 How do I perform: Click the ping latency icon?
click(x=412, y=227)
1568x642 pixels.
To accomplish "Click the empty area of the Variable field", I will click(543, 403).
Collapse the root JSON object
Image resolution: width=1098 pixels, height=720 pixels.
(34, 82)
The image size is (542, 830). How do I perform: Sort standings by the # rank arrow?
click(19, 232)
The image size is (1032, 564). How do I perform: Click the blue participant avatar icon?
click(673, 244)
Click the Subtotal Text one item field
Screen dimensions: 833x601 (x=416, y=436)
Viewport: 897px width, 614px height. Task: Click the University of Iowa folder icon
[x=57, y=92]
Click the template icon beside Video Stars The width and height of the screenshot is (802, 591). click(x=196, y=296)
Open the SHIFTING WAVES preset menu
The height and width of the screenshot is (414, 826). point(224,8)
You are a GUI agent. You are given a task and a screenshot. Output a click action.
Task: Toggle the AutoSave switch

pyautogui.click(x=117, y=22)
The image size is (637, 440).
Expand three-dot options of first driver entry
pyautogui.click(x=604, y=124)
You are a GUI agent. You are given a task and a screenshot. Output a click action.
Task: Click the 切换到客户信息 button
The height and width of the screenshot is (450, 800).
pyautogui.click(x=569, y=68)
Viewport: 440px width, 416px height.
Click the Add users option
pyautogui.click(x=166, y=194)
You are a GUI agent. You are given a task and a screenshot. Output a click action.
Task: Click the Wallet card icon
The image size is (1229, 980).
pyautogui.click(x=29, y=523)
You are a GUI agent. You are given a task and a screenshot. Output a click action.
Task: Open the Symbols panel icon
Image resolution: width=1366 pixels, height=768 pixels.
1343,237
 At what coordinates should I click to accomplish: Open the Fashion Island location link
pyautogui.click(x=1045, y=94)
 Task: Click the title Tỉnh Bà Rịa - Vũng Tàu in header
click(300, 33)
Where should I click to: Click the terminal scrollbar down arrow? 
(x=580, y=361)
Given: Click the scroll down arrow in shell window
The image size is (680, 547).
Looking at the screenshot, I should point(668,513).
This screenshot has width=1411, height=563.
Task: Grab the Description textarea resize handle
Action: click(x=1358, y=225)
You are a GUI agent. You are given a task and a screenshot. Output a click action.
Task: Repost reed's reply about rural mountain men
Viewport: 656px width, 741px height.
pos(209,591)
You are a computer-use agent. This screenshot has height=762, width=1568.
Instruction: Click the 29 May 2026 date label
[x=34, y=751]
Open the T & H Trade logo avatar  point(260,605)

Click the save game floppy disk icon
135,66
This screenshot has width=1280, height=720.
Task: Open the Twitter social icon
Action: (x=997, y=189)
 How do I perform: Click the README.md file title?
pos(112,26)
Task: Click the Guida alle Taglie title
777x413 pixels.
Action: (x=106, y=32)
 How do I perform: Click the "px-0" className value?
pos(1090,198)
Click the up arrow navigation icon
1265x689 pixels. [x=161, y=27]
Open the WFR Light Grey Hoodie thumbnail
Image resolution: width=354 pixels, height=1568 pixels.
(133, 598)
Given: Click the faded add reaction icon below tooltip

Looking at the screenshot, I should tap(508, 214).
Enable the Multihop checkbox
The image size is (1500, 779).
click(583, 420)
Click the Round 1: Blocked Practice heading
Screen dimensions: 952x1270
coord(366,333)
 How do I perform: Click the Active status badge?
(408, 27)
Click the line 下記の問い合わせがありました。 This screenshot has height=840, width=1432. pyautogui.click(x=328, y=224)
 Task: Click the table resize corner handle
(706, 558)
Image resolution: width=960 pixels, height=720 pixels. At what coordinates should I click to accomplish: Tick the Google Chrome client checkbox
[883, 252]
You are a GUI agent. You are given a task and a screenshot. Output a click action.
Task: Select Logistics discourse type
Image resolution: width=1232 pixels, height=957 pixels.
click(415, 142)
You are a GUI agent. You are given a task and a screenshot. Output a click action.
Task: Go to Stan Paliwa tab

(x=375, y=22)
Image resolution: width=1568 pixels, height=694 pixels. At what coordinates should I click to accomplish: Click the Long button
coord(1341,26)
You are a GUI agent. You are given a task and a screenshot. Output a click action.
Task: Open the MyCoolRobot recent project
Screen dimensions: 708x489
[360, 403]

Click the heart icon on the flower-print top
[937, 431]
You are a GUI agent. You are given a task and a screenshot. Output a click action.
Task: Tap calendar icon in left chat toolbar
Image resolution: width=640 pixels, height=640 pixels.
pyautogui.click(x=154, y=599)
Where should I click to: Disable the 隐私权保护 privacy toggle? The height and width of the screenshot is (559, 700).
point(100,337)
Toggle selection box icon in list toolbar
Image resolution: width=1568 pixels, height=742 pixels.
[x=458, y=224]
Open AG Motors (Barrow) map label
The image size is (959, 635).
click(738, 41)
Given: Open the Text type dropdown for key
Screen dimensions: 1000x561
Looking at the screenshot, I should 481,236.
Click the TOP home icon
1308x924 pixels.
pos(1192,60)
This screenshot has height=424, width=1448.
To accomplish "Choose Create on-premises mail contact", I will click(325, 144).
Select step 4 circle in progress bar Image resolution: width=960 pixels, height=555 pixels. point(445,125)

- _WORK REQUEST_
Transcribe every record above exactly as it appears.

- _OUTPUT OF THE TASK_
 How do I perform: Click the ping latency icon?
click(x=412, y=227)
1568x642 pixels.
To accomplish "Click the empty area of the Variable field", I will click(543, 403).
Collapse the root JSON object
Image resolution: width=1098 pixels, height=720 pixels.
(34, 82)
The image size is (542, 830). How do I perform: Sort standings by the # rank arrow?
click(19, 232)
The image size is (1032, 564). How do I perform: Click the blue participant avatar icon?
click(673, 244)
Click the Subtotal Text one item field
Screen dimensions: 833x601 (x=416, y=436)
Viewport: 897px width, 614px height. Task: Click the University of Iowa folder icon
[x=57, y=92]
Click the template icon beside Video Stars The width and height of the screenshot is (802, 591). click(x=196, y=296)
Open the SHIFTING WAVES preset menu
The height and width of the screenshot is (414, 826). point(224,8)
You are a GUI agent. You are given a task and a screenshot. Output a click action.
Task: Toggle the AutoSave switch

pyautogui.click(x=117, y=22)
The image size is (637, 440).
Expand three-dot options of first driver entry
pyautogui.click(x=604, y=124)
You are a GUI agent. You are given a task and a screenshot. Output a click action.
Task: Click the 切换到客户信息 button
The height and width of the screenshot is (450, 800).
pyautogui.click(x=569, y=68)
Viewport: 440px width, 416px height.
Click the Add users option
pyautogui.click(x=166, y=194)
You are a GUI agent. You are given a task and a screenshot. Output a click action.
Task: Click the Wallet card icon
The image size is (1229, 980).
pyautogui.click(x=29, y=523)
You are a GUI agent. You are given a task and a screenshot. Output a click action.
Task: Open the Symbols panel icon
Image resolution: width=1366 pixels, height=768 pixels.
1343,237
 At what coordinates should I click to accomplish: Open the Fashion Island location link
pyautogui.click(x=1045, y=94)
 Task: Click the title Tỉnh Bà Rịa - Vũng Tàu in header
click(300, 33)
Where should I click to: Click the terminal scrollbar down arrow? 
(x=580, y=361)
Given: Click the scroll down arrow in shell window
The image size is (680, 547).
Looking at the screenshot, I should point(668,513).
This screenshot has width=1411, height=563.
Task: Grab the Description textarea resize handle
Action: click(x=1358, y=225)
You are a GUI agent. You are given a task and a screenshot. Output a click action.
Task: Repost reed's reply about rural mountain men
Viewport: 656px width, 741px height.
pos(209,591)
You are a computer-use agent. This screenshot has height=762, width=1568.
Instruction: Click the 29 May 2026 date label
[x=34, y=751]
Open the T & H Trade logo avatar  point(260,605)

Click the save game floppy disk icon
135,66
This screenshot has width=1280, height=720.
Task: Open the Twitter social icon
Action: (x=997, y=189)
 How do I perform: Click the README.md file title?
pos(112,26)
Task: Click the Guida alle Taglie title
777x413 pixels.
Action: (x=106, y=32)
 How do I perform: Click the "px-0" className value?
pos(1090,198)
Click the up arrow navigation icon
1265x689 pixels. [x=161, y=27]
Open the WFR Light Grey Hoodie thumbnail
Image resolution: width=354 pixels, height=1568 pixels.
(133, 598)
Given: Click the faded add reaction icon below tooltip

Looking at the screenshot, I should tap(508, 214).
Enable the Multihop checkbox
The image size is (1500, 779).
click(583, 420)
Click the Round 1: Blocked Practice heading
Screen dimensions: 952x1270
coord(366,333)
 How do I perform: Click the Active status badge?
(408, 27)
Click the line 下記の問い合わせがありました。 This screenshot has height=840, width=1432. pyautogui.click(x=328, y=224)
 Task: Click the table resize corner handle
(706, 558)
Image resolution: width=960 pixels, height=720 pixels. At what coordinates should I click to accomplish: Tick the Google Chrome client checkbox
[883, 252]
You are a GUI agent. You are given a task and a screenshot. Output a click action.
Task: Select Logistics discourse type
Image resolution: width=1232 pixels, height=957 pixels.
click(415, 142)
You are a GUI agent. You are given a task and a screenshot. Output a click action.
Task: Go to Stan Paliwa tab

(x=375, y=22)
Image resolution: width=1568 pixels, height=694 pixels. At what coordinates should I click to accomplish: Click the Long button
coord(1341,26)
You are a GUI agent. You are given a task and a screenshot. Output a click action.
Task: Open the MyCoolRobot recent project
Screen dimensions: 708x489
[360, 403]

Click the heart icon on the flower-print top
[937, 431]
You are a GUI agent. You are given a task and a screenshot. Output a click action.
Task: Tap calendar icon in left chat toolbar
Image resolution: width=640 pixels, height=640 pixels.
pyautogui.click(x=154, y=599)
Where should I click to: Disable the 隐私权保护 privacy toggle? The height and width of the screenshot is (559, 700).
point(100,337)
Toggle selection box icon in list toolbar
Image resolution: width=1568 pixels, height=742 pixels.
[x=458, y=224]
Open AG Motors (Barrow) map label
The image size is (959, 635).
click(738, 41)
Given: Open the Text type dropdown for key
Screen dimensions: 1000x561
Looking at the screenshot, I should 481,236.
Click the TOP home icon
1308x924 pixels.
pos(1192,60)
This screenshot has height=424, width=1448.
To accomplish "Choose Create on-premises mail contact", I will click(325, 144).
Select step 4 circle in progress bar Image resolution: width=960 pixels, height=555 pixels. point(445,125)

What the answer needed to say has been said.